#### [任务指令 A]
根据下方猜数字题解，除 exCRT 外为何 CRT 也能解决此题？

#### [所示文段]
☆ ☆ ☆ ☆ ☆

P3868 [TJOI2009] 猜数字

题意：

求最小的 $n\in \mathbb{N}$，满足对于 $\forall i\in [1,k]$，有 $b_i | (n-a_i)$。

思路：

由于$b_i | (n-a_i)$ 因此$n$ $mod$ $b_i$ $=$ $a_i$ 因此这是一道exCRT的模板题 当然因为这个题保证$b_i$的数两两互质 CRT也可以做

参考代码(exCRT封装)：

#include <bits/stdc++.h>
using namespace std;
#define int long long
#define endl '\n'
#define ll __int128
const int N = 15;
int k, n, t;
int _a[N], _b[N];
namespace exCRT
{
    ll a, b, A, B, x, y;
    void exGCD(ll a, ll b, ll &x, ll &y)
    {
        if (b == 0)
        {
            x = 1, y = 0;
            return;
        }
        exGCD(b, a % b, x, y);
        t = x, x = y, y = t - a / b * y;
    }
    ll gcd(ll x, ll y)
    {
        return y == 0 ? x : gcd(y, x % y);
    }
    ll lcm(ll x, ll y)
    {
        return x / gcd(x, y) * y;
    }
    inline void solve()
    {
        exGCD(a, A, x, y);
        ll del = B - b, g = gcd(a, A);
        x = (x * del / g + (A / g)) % (A / g);
        ll mod = lcm(a, A);
        b = (a * x + b + mod) % mod;
        a = mod;
    }
    void main()
    {
        for (int i = 1; i <= n; i++)
        {
            A = _a[i], B = _b[i];
            if (i > 1)
                solve();
            else
                a = A, b = B;
        }
        cout << (int)(b % a) << endl;
    }
}
signed main()
{
    ios::sync_with_stdio(false);
    cin.tie(0);
    cin >> n;
    for (int i = 1; i <= n; i++)
        cin >> _b[i];
    for (int i = 1; i <= n; i++)
        cin >> _a[i];
    exCRT::main();
}

☆ ☆ ☆ ☆ ☆

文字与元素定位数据
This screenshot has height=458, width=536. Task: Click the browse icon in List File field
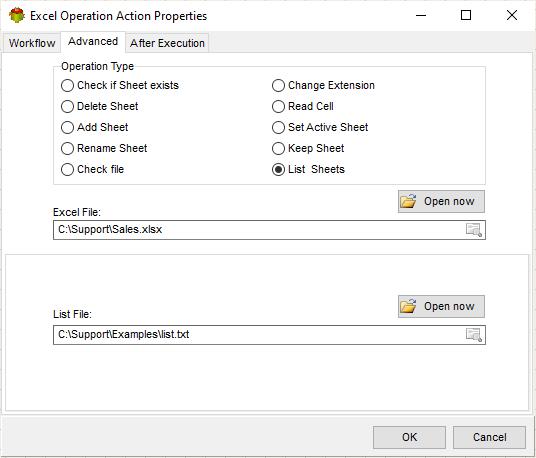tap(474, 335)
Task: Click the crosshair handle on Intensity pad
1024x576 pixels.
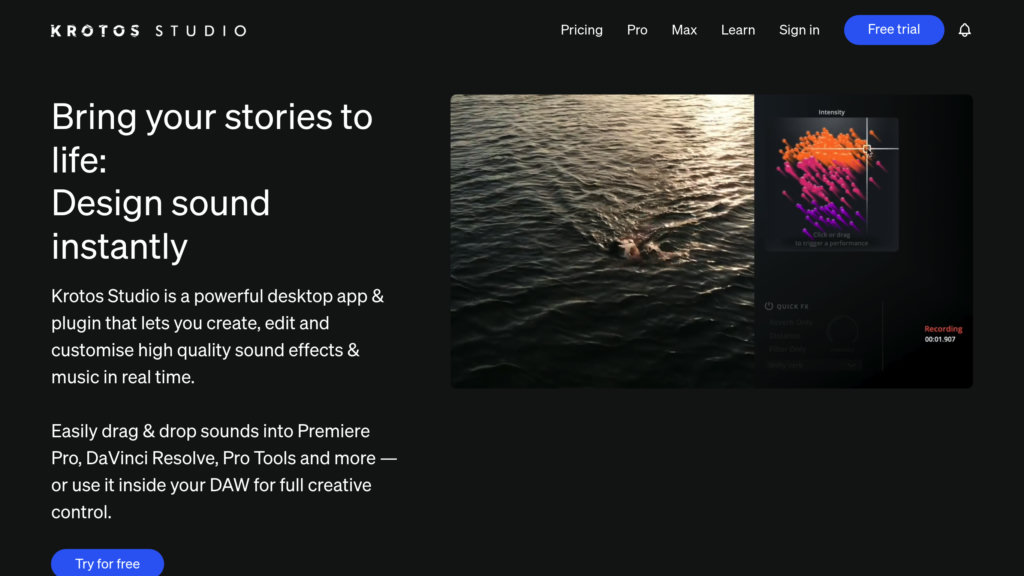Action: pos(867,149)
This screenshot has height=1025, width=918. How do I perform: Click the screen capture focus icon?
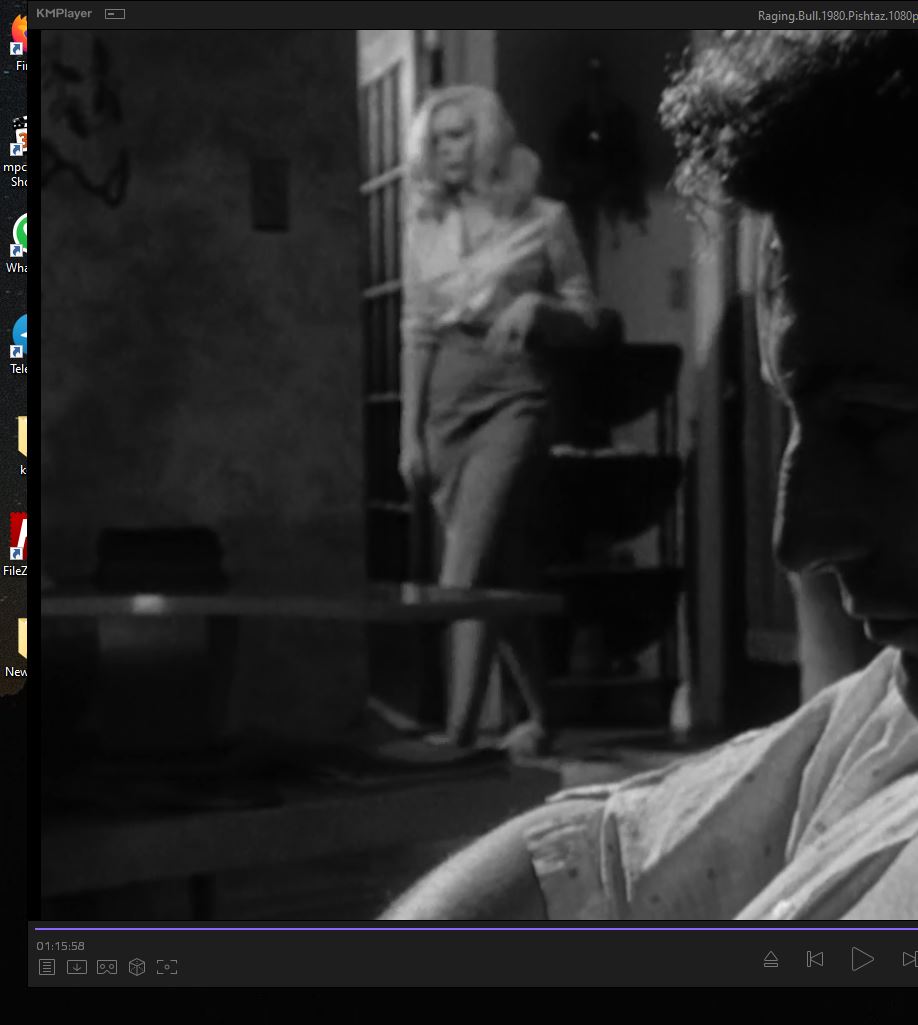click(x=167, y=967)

☆ ☆ ☆ ☆ ☆

#### [任务指令 B]
请将上方记录中从包含“This screenshot has height=1025, width=918.”的一行起、至记录末尾止的部分（首尾两行均包括）整理为编号列表，略去空行，答案中不要包含图片。

#### [正确结果 A]
因为该题保证 $b_i$ 的数两两互质。

#### [正确结果 B]
1. This screenshot has height=1025, width=918. How do I perform: Click the screen capture focus icon?
2. click(x=167, y=967)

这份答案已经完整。